Use of equity derivatives:
Under normal circumstances, the scheme shall primarily invest in equity and equity related instruments in the range of 65% to 100% and fixed income securities including money market instruments in the range of 0% to 35% for capital appreciation. The scheme will vary its investment in equity and equity related instruments and move towards exposure to equity derivatives when it needs to bring down the equity exposure below 65% depending upon the quantitative model.
In the periods where the model indicates a bullish market, the exposure of the scheme in equity and equity related instruments will increase of up to 100%. However, if the market movement reflects a bearish tint, the scheme will restrict its investment in equity to 65% and if necessary shall hedge this equity exposure in underlying stocks up to the extent of 35% of the portfolio by taking offsetting position in the derivative segment, therefore resulting into an equity market exposure going below 65% bringing it down up to 30%. In such a scenario the balance will be invested into debt market instruments.

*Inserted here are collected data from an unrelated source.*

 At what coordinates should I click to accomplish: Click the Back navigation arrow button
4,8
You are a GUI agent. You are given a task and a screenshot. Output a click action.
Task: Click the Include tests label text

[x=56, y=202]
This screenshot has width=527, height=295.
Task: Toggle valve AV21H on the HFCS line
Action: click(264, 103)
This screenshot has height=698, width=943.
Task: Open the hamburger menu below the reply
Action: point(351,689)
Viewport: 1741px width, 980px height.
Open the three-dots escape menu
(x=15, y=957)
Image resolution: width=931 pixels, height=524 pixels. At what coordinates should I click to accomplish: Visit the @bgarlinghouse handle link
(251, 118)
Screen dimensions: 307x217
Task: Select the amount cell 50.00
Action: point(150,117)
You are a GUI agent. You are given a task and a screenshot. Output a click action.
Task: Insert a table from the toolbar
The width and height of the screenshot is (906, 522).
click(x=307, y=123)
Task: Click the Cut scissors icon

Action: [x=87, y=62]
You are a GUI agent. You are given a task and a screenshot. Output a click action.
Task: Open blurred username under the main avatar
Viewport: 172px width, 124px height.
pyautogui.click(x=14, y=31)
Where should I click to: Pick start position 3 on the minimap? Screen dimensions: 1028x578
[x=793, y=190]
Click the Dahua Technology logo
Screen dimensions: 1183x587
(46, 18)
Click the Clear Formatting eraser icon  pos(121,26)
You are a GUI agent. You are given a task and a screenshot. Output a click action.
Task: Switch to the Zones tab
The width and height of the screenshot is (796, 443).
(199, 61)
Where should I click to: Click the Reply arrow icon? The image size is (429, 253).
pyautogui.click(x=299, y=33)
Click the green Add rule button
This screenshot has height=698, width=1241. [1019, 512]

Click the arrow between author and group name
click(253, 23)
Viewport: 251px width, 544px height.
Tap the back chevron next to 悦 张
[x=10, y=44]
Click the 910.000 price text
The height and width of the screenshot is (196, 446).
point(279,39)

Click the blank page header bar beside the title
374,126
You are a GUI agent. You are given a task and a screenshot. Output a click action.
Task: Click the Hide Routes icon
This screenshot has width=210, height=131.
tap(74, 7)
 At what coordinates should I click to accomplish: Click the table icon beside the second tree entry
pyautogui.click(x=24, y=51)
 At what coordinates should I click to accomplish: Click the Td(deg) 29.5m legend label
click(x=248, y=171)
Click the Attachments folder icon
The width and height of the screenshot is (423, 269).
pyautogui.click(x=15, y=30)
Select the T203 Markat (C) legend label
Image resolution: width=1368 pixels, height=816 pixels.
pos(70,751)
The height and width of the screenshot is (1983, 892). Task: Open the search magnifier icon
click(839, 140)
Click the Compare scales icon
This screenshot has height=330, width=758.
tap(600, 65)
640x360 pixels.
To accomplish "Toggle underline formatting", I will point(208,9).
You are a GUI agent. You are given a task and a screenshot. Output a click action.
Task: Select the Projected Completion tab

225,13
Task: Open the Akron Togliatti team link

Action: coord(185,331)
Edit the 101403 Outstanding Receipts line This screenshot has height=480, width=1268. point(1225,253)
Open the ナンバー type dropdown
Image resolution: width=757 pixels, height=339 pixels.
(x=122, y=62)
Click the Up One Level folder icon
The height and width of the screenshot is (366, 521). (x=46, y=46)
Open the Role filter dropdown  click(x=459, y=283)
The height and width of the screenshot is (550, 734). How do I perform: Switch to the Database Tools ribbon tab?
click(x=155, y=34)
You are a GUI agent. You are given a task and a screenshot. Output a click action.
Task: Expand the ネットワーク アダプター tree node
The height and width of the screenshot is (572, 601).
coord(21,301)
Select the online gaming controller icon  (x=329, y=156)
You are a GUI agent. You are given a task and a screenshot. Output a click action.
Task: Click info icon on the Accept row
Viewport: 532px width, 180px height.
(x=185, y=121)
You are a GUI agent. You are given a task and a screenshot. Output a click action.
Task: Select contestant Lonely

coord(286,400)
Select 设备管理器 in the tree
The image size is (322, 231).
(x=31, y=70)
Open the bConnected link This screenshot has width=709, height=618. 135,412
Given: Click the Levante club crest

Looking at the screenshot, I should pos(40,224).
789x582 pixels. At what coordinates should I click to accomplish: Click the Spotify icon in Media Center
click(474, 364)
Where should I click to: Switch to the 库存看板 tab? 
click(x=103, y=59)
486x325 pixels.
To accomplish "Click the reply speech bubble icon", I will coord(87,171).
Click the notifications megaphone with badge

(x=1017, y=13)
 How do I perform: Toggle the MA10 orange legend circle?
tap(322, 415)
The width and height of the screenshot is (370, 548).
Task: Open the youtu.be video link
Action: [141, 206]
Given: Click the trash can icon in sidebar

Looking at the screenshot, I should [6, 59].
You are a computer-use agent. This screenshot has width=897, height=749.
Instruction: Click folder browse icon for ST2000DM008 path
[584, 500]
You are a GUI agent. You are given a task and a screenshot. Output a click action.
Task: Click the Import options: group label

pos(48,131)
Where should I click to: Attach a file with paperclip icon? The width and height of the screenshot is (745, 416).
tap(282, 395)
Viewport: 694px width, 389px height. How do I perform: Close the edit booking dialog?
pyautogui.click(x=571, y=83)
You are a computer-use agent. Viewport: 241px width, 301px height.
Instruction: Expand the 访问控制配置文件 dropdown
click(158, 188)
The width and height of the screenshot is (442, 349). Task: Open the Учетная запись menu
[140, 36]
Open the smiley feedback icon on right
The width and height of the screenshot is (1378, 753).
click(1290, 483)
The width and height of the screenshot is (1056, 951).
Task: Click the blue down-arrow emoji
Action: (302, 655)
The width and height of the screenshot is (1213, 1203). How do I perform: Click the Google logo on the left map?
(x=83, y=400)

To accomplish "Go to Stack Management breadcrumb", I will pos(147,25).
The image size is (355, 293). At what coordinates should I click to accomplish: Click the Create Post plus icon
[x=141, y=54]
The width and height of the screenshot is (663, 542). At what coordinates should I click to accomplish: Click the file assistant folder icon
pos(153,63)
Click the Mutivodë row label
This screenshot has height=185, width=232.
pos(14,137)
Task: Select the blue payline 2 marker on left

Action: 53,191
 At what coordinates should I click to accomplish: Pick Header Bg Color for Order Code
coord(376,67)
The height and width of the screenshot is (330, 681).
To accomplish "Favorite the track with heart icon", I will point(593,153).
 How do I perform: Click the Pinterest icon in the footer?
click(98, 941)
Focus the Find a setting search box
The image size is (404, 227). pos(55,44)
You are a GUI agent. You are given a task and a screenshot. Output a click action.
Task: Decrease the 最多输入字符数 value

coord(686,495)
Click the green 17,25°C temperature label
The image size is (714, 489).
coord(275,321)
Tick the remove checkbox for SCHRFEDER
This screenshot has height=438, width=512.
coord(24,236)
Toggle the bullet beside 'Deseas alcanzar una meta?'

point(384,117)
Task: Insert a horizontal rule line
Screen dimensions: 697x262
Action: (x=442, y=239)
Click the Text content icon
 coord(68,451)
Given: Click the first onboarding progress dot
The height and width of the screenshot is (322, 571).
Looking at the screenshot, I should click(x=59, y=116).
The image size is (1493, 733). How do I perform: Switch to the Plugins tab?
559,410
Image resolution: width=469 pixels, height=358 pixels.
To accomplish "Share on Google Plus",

Determining the equity exposure:
A quantitative model will be used to determine the exposure in equity and debt markets. The portfolio shall be rebalanced on the last working day of the second week of every month.
The quantitative model approach used to determine the equity and debt allocation employs valuation and momentum factors namely month-end weighted average P/E Ratio and 200 Day Moving Averages (“DMA”) of CNX Nifty index. Valuation (P/E ratio) is used to determine whether markets are cheap or expensive relative to their 10 year history. We believe that the P/E ratio captures broader market valuations very well and thus helps judge market cycles while the moving average (200 DMA) help determine near term market sentiment.
The funds asset allocation will follow a two step approach. First, the band in which monthly average of the Nifty PE falls is determined. Then depending on the 200 day daily moving average, the equity allocation will be fixed.
I was curious to check how this strategy works using past Nifty data. I have used the same asset allocation strategy but with only one index – the Nifty.
Unlike the fund I have assumed changes to the equity allocation on a daily basis (possible only on Excel!).
1) Monthly average of Nifty PE was computed.
2) The equity allocation was determined with this on the above basis
3) The daily index returns were computed.
4) The daily fund-strategy return was computed according to the calculated equity allocation.
5) The 1-year and 5-year rolling returns for the index and the fund-strategy were computed.
Note: This analysis brings out the flavour of the funds strategy and is not an attempt to replicate what the fund aims to do.
The 200 Day Daily Moving Average (DMA)
Notice that when the Nifty is above the 200-DMA, it represents an upward trend and when the Nifty is below the 200-DMA, it represents a downward trend. In a sideways market, the Nifty could repeatedly cross the DMA either way.
The 1-year rolling returns
Notice that outlined strategy is less volatile than the Nifty. It has good downside protection and at the same time does not lose out too much when there is an upswing.
The 5-year rolling returns
This results in superior ‘long-term’ (relative to 1-year!) performance. The outlined strategy seems to have comfortably beaten the Nifty.
I will discuss more about such tactical asset allocation strategies (including Franklin’s PE fund) in future posts.
IDFC Dynamic Equity Fund seems to be a better bet than DSP BR Dynamic Asset Allocation Fund (which in my opinion is a dud. The yield gap strategy it follows is too conservative and will lose out during bull runs).
IDEF’s strategy appears to be much better in this regard. Unlike the DSP BR fund (which is a fund of fund) this is an ‘active’ index fund!
Franklin’s PE fund has a decent track record and it will be interesting to see how IDEF compares with it down the line.
Existing equity mf investors can give this fund a miss. For first time investors, this could be a suitable entry fund, provided they do not mindlessly buy other funds down the line.